__Description of the task__
Will you quote all of the entries, word for word?

__Supplied data__
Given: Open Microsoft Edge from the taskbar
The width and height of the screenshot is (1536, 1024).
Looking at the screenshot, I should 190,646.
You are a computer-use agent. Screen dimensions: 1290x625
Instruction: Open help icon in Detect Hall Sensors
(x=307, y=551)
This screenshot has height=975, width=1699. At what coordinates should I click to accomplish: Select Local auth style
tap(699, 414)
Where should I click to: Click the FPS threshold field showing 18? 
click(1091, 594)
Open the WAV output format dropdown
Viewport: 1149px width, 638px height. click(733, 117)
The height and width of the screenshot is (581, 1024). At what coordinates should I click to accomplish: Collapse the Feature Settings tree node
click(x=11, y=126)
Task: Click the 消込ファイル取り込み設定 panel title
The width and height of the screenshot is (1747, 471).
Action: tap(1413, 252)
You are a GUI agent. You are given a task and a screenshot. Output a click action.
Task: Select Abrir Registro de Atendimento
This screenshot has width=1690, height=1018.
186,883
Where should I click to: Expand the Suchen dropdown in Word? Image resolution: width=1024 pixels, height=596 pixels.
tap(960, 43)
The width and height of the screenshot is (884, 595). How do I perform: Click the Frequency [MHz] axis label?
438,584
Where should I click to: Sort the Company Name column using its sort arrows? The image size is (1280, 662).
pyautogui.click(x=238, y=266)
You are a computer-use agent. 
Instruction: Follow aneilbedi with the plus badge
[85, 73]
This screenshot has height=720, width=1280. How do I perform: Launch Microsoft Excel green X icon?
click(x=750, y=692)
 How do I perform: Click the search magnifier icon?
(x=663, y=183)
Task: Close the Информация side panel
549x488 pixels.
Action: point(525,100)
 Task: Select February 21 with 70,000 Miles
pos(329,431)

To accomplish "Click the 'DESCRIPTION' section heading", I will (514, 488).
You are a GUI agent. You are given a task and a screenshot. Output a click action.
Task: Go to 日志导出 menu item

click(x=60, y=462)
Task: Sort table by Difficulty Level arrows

__Answer section__
Given: Open Microsoft Edge from the taskbar
The width and height of the screenshot is (1536, 1024).
Looking at the screenshot, I should 190,646.
You are a computer-use agent. Screen dimensions: 1290x625
Instruction: Open help icon in Detect Hall Sensors
(x=307, y=551)
This screenshot has height=975, width=1699. At what coordinates should I click to accomplish: Select Local auth style
tap(699, 414)
Where should I click to: Click the FPS threshold field showing 18? 
click(1091, 594)
Open the WAV output format dropdown
Viewport: 1149px width, 638px height. click(733, 117)
The height and width of the screenshot is (581, 1024). At what coordinates should I click to accomplish: Collapse the Feature Settings tree node
click(x=11, y=126)
Task: Click the 消込ファイル取り込み設定 panel title
The width and height of the screenshot is (1747, 471).
Action: tap(1413, 252)
You are a GUI agent. You are given a task and a screenshot. Output a click action.
Task: Select Abrir Registro de Atendimento
This screenshot has width=1690, height=1018.
186,883
Where should I click to: Expand the Suchen dropdown in Word? Image resolution: width=1024 pixels, height=596 pixels.
tap(960, 43)
The width and height of the screenshot is (884, 595). How do I perform: Click the Frequency [MHz] axis label?
438,584
Where should I click to: Sort the Company Name column using its sort arrows? The image size is (1280, 662).
pyautogui.click(x=238, y=266)
You are a computer-use agent. 
Instruction: Follow aneilbedi with the plus badge
[85, 73]
This screenshot has height=720, width=1280. How do I perform: Launch Microsoft Excel green X icon?
click(x=750, y=692)
 How do I perform: Click the search magnifier icon?
(x=663, y=183)
Task: Close the Информация side panel
549x488 pixels.
Action: point(525,100)
 Task: Select February 21 with 70,000 Miles
pos(329,431)

To accomplish "Click the 'DESCRIPTION' section heading", I will (514, 488).
You are a GUI agent. You are given a task and a screenshot. Output a click action.
Task: Go to 日志导出 menu item

click(x=60, y=462)
Task: Sort table by Difficulty Level arrows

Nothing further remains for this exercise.